The Changing Web

The Web is constantly changing. Although HTML5 will have likely have huge impact on the web the change is more in how we use the Internet. The traditional approach of building web sites was to have a server-side code (web components) that that generates HTML for display in a browser. Because it is not good to mix content with code, the HTML will include lots of stuff from content management systems (CMS) or some other source. The output is an HTML for the browser. The simplicity and ubiquity of the browser made it this ideal choice. Now we are seeing the shift to apps and APIs.

The rise of the apps is driven by mobile smartphones and the popularity of JavaScript as well as the emergence of HTML5. User experience code is executed client side while the logic is behind APIs. The rise of APIs is driven by the need to open web sites for programatic access. Full circle once again to client-server.

The App goes Native

With the success of Apple‘s iPhone, the app has gained much popularity, especially on devices like phones and now tablets. The benefits of apps are well-known as these are nothing new. However, what Apple did was to create a distribution model, an on-line App Store that made this possible. The App Store is to apps and devices running them, what iTunes is to the iPod and music. The real success behind apps is the App Store and Apple’s business model that drives developers (Apple takes 30%, developer 70%). All billing is taken care of by Apple.

Apps work well for specialized functionality and in particular, games. As the quality standards are high, the design of the apps needs to be good. For functionality where the services of the device are necessary (geo-location, accelerator etc), apps are choice. For apps that just use the web, good apps implemented in JavaScript and HTML5 can be as good as native apps and have the benefit of running in all browsers. We must realize that JavaScript is an app.

The Rise of the API

One reason people talk about the decline of the web is that the web turned into APIs. Companies offering services on web sites realized that by opening up their APIs, others would innovate, create new services and make the site more popular. Facebook and Twitter are perfect examples.
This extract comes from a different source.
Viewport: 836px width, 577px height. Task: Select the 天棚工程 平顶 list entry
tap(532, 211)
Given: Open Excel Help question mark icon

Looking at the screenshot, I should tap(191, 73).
The key to these APIs is to have them simple and lightweight. This explains the popularity of REST and message format such as Json. REST is simple HTTP (or HTTP used right) and Json is compact and easy to use with JavaScript.
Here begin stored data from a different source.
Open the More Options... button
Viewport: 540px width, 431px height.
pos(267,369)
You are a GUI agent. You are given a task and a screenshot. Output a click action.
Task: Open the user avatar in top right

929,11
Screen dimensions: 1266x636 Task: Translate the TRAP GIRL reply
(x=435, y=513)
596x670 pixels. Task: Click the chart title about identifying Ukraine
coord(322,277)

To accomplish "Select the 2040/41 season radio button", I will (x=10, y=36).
JavaScript is back, now with HTML5

With better and more usable JavaScript libraries, apps written in this browser-based language are becoming more attractive. Furthermore, open source JavaScript apps are available as embedable gadgets.
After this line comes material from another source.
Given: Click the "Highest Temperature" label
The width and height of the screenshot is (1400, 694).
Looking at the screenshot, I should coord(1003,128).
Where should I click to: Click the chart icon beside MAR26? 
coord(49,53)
HTML5 is the next step in the markup language. This version has many interesting additions. Perhaps the most interesting are the APIs specified. With HTML5 several APIs are part of the standard, including Canvas 2D API for drawing, media playback, document editing, geo-location, and drag-and-drop, to name some. This takes the language from being a simple markup language to becoming an application environment. You can build apps in HTML.

Conclusions

Technology evolves in cycles. With the Web the processing went back to the server side, moving from the heavy desktop client of the client-server era. Now with the popularity of the App the pendulum has swung to the client side again. However, the server-side this time is the cloud.